* **Task objective**: Emit the line that holds "How do I perform: Open" and all lines following it through the end of the data, verbatim, and nothing else.

——

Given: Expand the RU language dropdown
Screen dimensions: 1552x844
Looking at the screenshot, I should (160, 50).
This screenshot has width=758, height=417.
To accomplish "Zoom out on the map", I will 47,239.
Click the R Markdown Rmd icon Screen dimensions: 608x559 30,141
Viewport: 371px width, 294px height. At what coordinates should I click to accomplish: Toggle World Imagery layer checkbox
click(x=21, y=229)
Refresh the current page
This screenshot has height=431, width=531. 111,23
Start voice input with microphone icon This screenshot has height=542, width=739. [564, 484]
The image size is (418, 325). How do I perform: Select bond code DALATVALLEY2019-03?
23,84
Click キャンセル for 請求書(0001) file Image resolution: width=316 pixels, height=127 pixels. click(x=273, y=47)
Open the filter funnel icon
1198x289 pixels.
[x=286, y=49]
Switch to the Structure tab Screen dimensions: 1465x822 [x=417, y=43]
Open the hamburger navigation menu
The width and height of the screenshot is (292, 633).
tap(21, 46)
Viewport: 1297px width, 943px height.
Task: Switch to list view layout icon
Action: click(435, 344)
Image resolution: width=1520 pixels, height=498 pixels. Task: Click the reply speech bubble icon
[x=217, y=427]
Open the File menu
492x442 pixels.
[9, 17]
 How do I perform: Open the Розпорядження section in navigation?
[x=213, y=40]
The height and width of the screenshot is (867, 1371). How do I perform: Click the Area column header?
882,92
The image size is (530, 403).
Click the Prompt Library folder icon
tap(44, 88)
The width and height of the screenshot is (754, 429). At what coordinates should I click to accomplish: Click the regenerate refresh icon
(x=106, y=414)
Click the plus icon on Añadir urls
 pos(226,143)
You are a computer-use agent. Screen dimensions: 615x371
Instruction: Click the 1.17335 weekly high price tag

——

* **Completed exercise**:
 How do I perform: Open the Розпорядження section in navigation?
[x=213, y=40]
The height and width of the screenshot is (867, 1371). How do I perform: Click the Area column header?
882,92
The image size is (530, 403).
Click the Prompt Library folder icon
tap(44, 88)
The width and height of the screenshot is (754, 429). At what coordinates should I click to accomplish: Click the regenerate refresh icon
(x=106, y=414)
Click the plus icon on Añadir urls
 pos(226,143)
You are a computer-use agent. Screen dimensions: 615x371
Instruction: Click the 1.17335 weekly high price tag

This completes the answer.